---------- Provided information ----------
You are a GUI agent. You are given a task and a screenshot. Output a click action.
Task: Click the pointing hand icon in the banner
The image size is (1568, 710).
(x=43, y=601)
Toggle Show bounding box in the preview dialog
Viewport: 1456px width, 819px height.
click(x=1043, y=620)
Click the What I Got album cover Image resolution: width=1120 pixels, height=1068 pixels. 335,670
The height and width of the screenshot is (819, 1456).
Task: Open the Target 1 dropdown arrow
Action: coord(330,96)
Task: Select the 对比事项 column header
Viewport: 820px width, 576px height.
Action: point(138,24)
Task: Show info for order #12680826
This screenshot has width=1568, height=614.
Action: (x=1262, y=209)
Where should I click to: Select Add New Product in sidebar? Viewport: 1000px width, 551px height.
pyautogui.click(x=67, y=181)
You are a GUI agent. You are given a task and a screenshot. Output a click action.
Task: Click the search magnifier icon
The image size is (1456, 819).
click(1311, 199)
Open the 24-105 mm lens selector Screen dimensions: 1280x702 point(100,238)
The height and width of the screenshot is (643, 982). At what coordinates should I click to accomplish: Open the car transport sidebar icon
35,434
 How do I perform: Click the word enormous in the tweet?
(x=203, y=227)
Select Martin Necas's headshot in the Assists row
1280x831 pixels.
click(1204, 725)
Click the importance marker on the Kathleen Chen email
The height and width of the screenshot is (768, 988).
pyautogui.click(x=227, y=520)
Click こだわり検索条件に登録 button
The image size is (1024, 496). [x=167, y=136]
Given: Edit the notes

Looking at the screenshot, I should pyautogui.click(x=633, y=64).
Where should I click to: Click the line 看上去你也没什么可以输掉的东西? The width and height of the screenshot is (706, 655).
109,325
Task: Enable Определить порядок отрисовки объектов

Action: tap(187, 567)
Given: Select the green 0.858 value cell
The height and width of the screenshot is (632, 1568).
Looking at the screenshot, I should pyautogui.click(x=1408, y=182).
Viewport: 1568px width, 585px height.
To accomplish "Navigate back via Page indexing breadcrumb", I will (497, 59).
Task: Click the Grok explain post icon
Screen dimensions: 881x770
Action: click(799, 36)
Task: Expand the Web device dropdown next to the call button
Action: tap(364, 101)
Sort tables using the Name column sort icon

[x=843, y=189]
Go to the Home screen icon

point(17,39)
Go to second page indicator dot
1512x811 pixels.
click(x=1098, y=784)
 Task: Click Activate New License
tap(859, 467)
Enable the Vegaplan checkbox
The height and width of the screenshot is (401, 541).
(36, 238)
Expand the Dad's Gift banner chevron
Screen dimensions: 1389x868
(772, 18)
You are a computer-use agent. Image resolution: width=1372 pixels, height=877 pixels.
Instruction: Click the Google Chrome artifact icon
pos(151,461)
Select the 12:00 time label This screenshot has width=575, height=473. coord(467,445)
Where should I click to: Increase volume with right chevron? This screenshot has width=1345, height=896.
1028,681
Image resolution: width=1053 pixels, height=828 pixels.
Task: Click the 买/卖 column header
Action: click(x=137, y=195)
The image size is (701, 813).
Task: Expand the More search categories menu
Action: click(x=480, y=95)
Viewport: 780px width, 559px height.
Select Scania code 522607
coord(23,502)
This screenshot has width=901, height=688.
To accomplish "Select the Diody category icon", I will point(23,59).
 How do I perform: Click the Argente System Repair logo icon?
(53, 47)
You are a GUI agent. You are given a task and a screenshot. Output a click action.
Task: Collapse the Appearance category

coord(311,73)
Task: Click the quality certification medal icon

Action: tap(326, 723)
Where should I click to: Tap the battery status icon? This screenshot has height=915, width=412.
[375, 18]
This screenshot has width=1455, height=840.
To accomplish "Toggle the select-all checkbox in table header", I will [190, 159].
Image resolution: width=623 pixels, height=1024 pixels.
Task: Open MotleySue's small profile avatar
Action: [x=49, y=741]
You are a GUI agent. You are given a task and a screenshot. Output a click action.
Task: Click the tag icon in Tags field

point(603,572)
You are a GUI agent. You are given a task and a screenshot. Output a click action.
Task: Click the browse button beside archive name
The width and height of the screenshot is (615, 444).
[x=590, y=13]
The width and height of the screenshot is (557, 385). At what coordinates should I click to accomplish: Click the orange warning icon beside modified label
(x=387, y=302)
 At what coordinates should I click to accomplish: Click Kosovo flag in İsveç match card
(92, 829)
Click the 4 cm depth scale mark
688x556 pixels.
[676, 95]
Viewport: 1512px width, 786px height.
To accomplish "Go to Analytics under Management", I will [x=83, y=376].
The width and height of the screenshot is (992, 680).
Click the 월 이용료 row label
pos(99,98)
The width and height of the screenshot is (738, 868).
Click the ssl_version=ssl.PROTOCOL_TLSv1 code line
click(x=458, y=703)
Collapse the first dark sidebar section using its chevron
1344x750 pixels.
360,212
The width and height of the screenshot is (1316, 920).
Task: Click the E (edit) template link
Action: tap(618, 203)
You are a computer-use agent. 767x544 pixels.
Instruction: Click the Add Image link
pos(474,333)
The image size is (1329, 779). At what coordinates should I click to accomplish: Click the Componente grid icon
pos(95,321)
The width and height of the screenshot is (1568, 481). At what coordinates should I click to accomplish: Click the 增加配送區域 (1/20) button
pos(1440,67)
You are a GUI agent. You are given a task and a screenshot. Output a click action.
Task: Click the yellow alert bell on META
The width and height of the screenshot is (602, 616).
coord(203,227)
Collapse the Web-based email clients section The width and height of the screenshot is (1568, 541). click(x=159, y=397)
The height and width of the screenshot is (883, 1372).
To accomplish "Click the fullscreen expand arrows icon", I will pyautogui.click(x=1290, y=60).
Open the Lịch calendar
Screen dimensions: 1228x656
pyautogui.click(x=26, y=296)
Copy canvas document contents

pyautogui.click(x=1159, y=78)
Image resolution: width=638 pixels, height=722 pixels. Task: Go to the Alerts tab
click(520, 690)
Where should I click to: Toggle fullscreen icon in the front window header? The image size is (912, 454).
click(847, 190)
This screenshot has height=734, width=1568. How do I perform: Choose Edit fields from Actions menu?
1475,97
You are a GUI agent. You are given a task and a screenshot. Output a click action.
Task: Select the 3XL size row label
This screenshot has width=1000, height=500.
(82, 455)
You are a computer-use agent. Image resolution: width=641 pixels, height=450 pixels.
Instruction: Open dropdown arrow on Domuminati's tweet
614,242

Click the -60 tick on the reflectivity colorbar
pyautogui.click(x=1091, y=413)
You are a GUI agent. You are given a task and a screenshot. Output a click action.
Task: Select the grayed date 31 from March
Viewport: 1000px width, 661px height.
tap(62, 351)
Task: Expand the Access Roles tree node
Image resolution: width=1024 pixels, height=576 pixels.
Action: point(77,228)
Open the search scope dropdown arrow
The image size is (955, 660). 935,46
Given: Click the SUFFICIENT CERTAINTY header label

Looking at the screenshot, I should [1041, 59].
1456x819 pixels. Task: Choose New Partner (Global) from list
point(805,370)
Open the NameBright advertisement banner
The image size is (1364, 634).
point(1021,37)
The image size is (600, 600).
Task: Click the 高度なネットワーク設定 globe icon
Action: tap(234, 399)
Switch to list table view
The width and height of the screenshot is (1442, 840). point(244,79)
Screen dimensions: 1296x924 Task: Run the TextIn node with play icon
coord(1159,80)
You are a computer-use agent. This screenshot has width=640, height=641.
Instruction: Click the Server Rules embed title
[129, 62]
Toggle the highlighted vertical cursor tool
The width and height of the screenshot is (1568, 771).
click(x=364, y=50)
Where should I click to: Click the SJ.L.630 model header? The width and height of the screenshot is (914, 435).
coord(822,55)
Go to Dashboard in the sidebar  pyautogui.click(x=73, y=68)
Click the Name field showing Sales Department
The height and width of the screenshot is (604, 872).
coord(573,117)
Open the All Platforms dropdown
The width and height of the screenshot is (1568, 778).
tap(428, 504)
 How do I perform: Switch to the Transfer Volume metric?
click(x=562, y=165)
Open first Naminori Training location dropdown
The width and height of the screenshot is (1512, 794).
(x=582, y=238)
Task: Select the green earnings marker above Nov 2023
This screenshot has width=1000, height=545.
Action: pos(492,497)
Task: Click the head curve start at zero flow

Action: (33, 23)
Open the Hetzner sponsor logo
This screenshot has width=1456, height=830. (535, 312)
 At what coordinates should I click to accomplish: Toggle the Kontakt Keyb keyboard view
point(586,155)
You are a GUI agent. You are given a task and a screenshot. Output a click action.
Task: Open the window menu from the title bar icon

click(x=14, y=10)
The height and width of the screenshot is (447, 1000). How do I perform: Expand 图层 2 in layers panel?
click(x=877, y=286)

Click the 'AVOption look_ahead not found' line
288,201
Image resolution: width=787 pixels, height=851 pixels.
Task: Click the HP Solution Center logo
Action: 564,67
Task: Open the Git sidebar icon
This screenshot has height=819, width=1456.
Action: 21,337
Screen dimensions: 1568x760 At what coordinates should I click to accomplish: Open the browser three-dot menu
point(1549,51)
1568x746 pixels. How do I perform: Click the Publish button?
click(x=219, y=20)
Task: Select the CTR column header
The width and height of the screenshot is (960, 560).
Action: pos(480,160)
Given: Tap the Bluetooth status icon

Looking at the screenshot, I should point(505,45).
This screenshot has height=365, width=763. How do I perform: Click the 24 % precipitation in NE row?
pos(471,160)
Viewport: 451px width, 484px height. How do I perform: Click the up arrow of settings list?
----------
Express the lines above as a JSON list of strings, one string per line and blank lines omitted. Begin at the line that contains "Copy canvas document contents" and stop after the line that contains "coord(1159,80)".

Written response:
[
  "Copy canvas document contents",
  "pyautogui.click(x=1159, y=78)",
  "Image resolution: width=638 pixels, height=722 pixels. Task: Go to the Alerts tab",
  "click(520, 690)",
  "Where should I click to: Toggle fullscreen icon in the front window header? The image size is (912, 454).",
  "click(847, 190)",
  "This screenshot has height=734, width=1568. How do I perform: Choose Edit fields from Actions menu?",
  "1475,97",
  "You are a GUI agent. You are given a task and a screenshot. Output a click action.",
  "Task: Select the 3XL size row label",
  "This screenshot has width=1000, height=500.",
  "(82, 455)",
  "You are a computer-use agent. Image resolution: width=641 pixels, height=450 pixels.",
  "Instruction: Open dropdown arrow on Domuminati's tweet",
  "614,242",
  "Click the -60 tick on the reflectivity colorbar",
  "pyautogui.click(x=1091, y=413)",
  "You are a GUI agent. You are given a task and a screenshot. Output a click action.",
  "Task: Select the grayed date 31 from March",
  "Viewport: 1000px width, 661px height.",
  "tap(62, 351)",
  "Task: Expand the Access Roles tree node",
  "Image resolution: width=1024 pixels, height=576 pixels.",
  "Action: point(77,228)",
  "Open the search scope dropdown arrow",
  "The image size is (955, 660). 935,46",
  "Given: Click the SUFFICIENT CERTAINTY header label",
  "Looking at the screenshot, I should [1041, 59].",
  "1456x819 pixels. Task: Choose New Partner (Global) from list",
  "point(805,370)",
  "Open the NameBright advertisement banner",
  "The image size is (1364, 634).",
  "point(1021,37)",
  "The image size is (600, 600).",
  "Task: Click the 高度なネットワーク設定 globe icon",
  "Action: tap(234, 399)",
  "Switch to list table view",
  "The width and height of the screenshot is (1442, 840). point(244,79)",
  "Screen dimensions: 1296x924 Task: Run the TextIn node with play icon",
  "coord(1159,80)"
]